◆ **Data in this exercise**
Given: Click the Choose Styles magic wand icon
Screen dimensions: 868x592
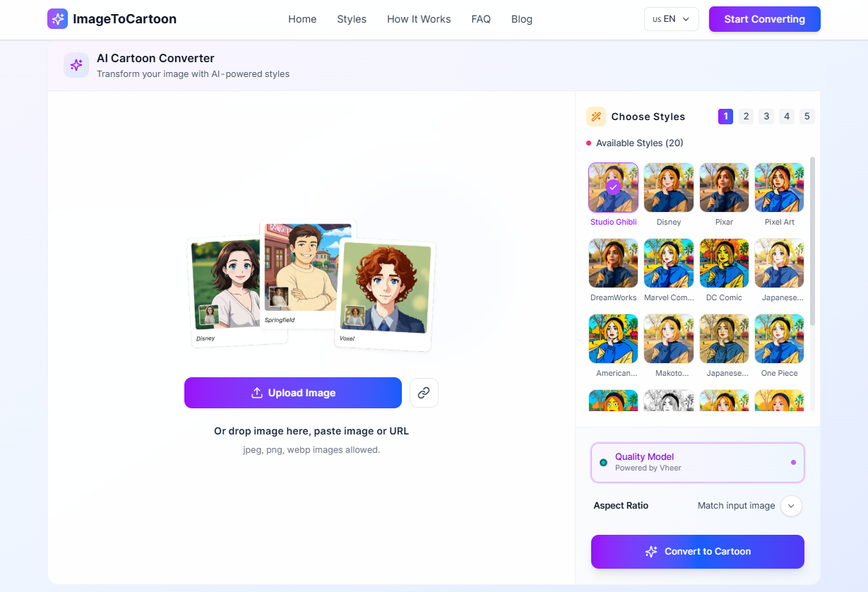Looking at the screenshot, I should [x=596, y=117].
==
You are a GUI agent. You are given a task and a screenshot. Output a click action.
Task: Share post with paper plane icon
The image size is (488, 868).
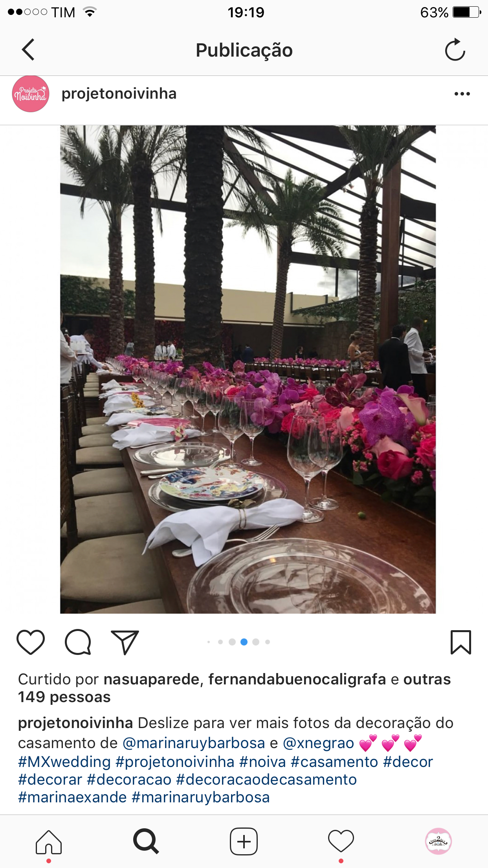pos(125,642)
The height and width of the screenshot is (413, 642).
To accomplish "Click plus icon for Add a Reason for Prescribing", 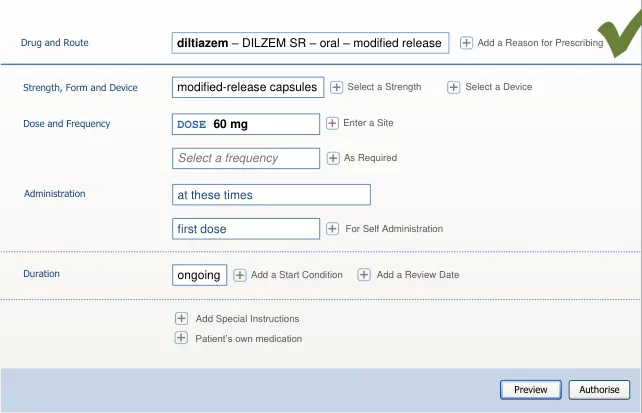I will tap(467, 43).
---
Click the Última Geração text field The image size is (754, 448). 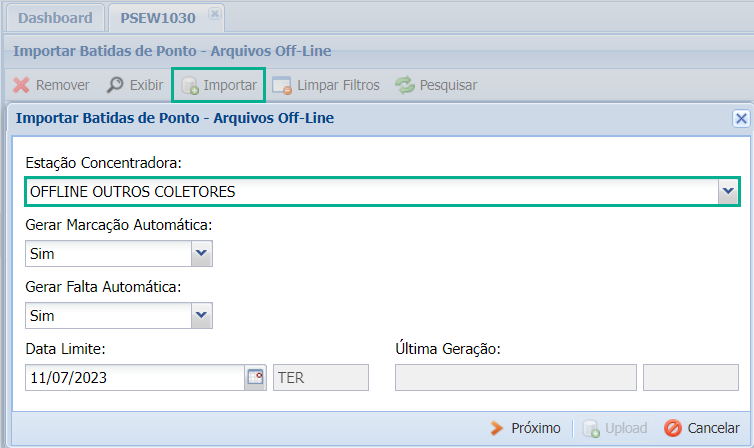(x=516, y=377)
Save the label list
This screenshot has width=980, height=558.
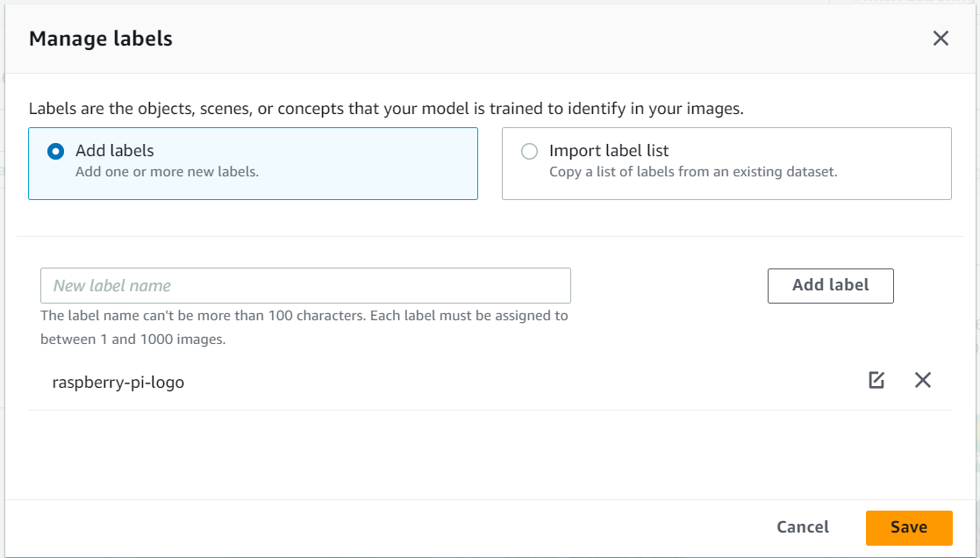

◆ **Assigned task**
Provide only the count of lines in the records above that hold the word "height".

◆ **Reply to the exercise**
2